An application by Ronald Allwyn Baker for a stay of proceedings brought against him under section 6 of the Company Directors Disqualification Act 1986 was refused.

On 21 February 1997 the Secretary of State for Trade and Industry issued proceedings against 10 former directors of companies in the Barings Group, including Mr Baker, seeking disqualification orders under section 6 of the 1986 Act. The proceedings arose out of the collapse of the Barings Group in 1995.

Mr Baker had been appointed a director of Baring Brothers & Co Ltd in April 1992, and had been registered as a director by the Securities and Futures Authority ("SFA"). In July 1995 the SFA suspended Mr Baker's registration, and in March 1996 instituted proceedings against him before the SFA Disciplinary Tribunal.

At an early stage of the disqualification hearing, an application was made on behalf of Mr Baker for a stay of the proceedings against him, on the ground that to prosecute those proceedings would infringe the principle of double jeopardy, since he had already successfully resisted the proceedings brought by the SFA in which the same, or substantially the same, charges had been made against him.
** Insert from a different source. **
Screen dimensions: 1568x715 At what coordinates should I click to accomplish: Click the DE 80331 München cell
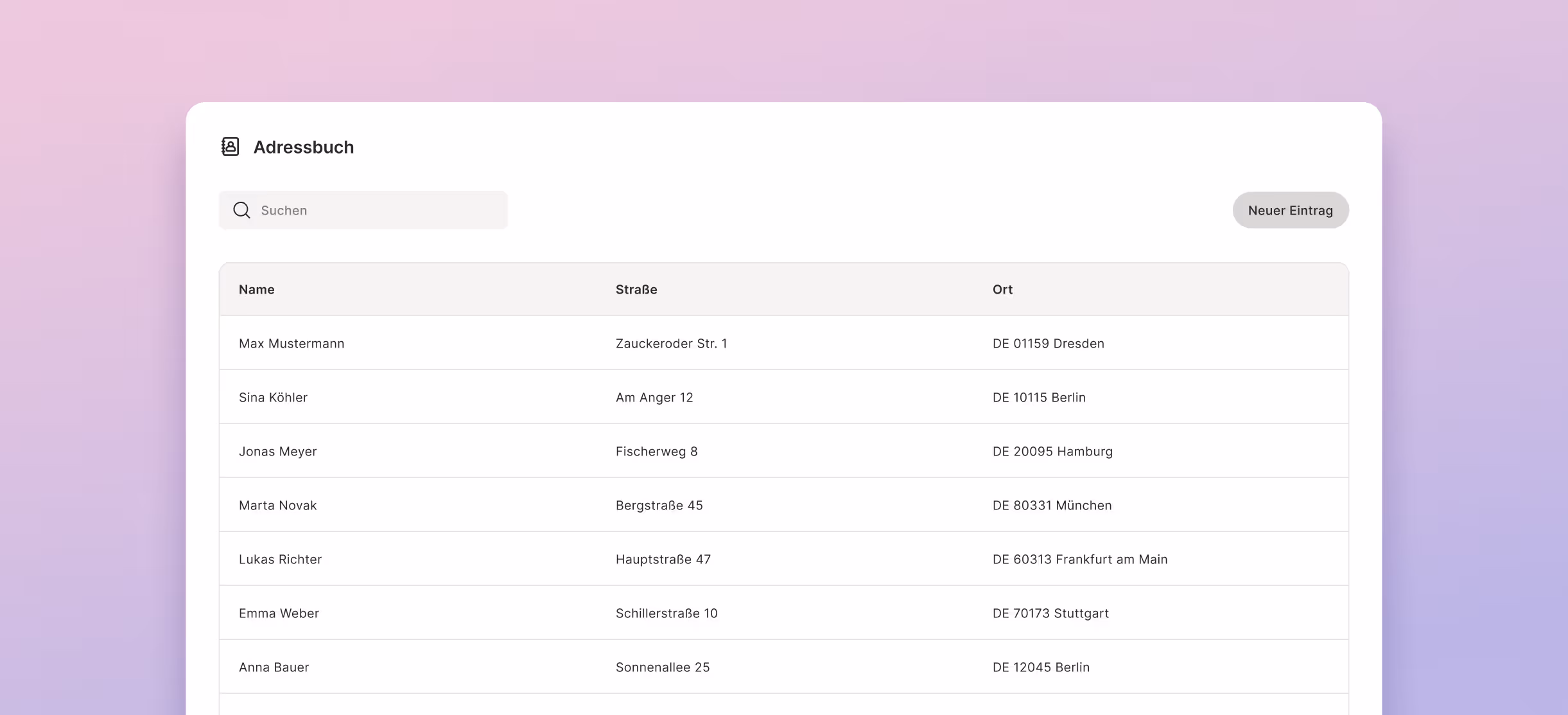click(1052, 506)
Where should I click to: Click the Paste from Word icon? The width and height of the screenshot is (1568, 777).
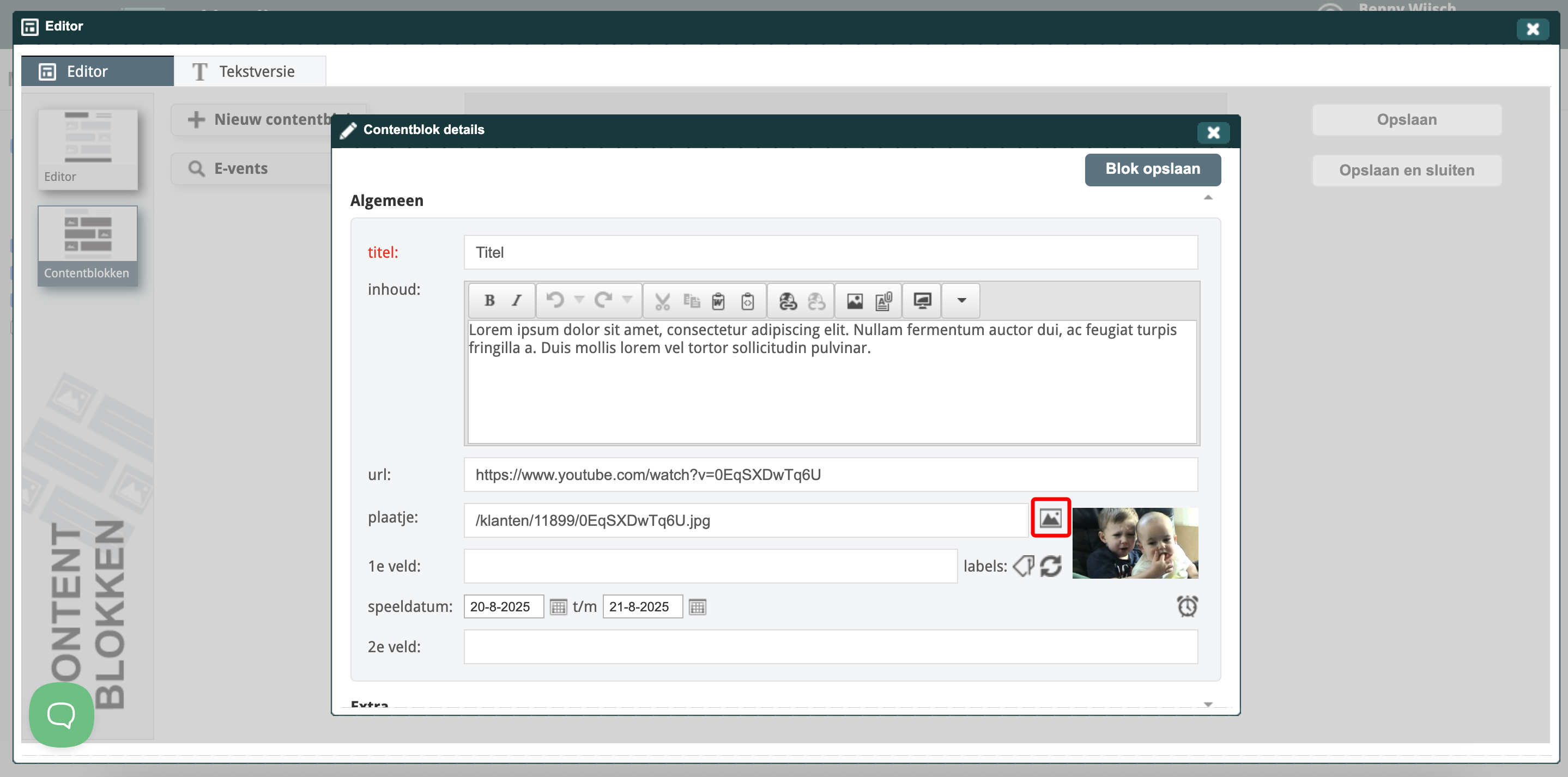click(718, 301)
Charles Hollander and Jasbir Dhillon (Fox Williams) for Mr Baker; Elizabeth Gloster QC, Malcolm Davis-White and Edmund Nourse (Treasury Solicitor) for the Secretary of State.

Mr Justice Jonathan Parker said that it was clear from Hunter v Chief Constable of the West Midlands Police [1982] AC 529 that the court's inherent jurisdiction to prevent abuse of process in civil proceedings extended to cases where, notwithstanding that the doctrines of res judicata and issue estoppel were inapplicable, the circumstances were such that the issue or prosecution of proceedings would be vexatious or oppressive as amounting to an attempt to relitigate a case which had already in substance been disposed of in earlier proceedings.

It was not a prerequisite for the application of that "collateral attack" principle that the decision attacked should have been one of a court of competent jurisdiction.

That was not to say, however, that the status of the previous decision, and its relationship (if any) with the subsequent proceedings, were not important factors in deciding whether the collateral attack principle applied in a particular case.

In considering whether the principle applied in the particular circumstances of the present case, the submission made on Mr Baker's behalf, that in substance the SFA was the Secretary of State in another guise with the consequence that in commencing disqualification proceedings the Secretary of State could be said to be taking a second bite at the cherry, must be rejected.

The SFA was a company limited by guarantee, and its disciplinary jurisdiction over its members derived from its rules: it was founded in contract, not in statute, and in that respect differed from the court's jurisdiction under the 1986 Act. Moreover, withdrawal of registration by the SFA only affected an individual's ability to work for companies registered with the SFA and operating in the financial services sector, whereas a disqualification order under the 1986 Act prevented an individual from being concerned in the management of any company during the period of disqualification.

To hold that the Secretary of State was, in effect, bound by the decisions of the SFA Tribunals would be to sanction the imposition of a restriction on her powers and duties under the 1986 Act which would be inconsistent both with the express terms and the underlying purpose of the Act.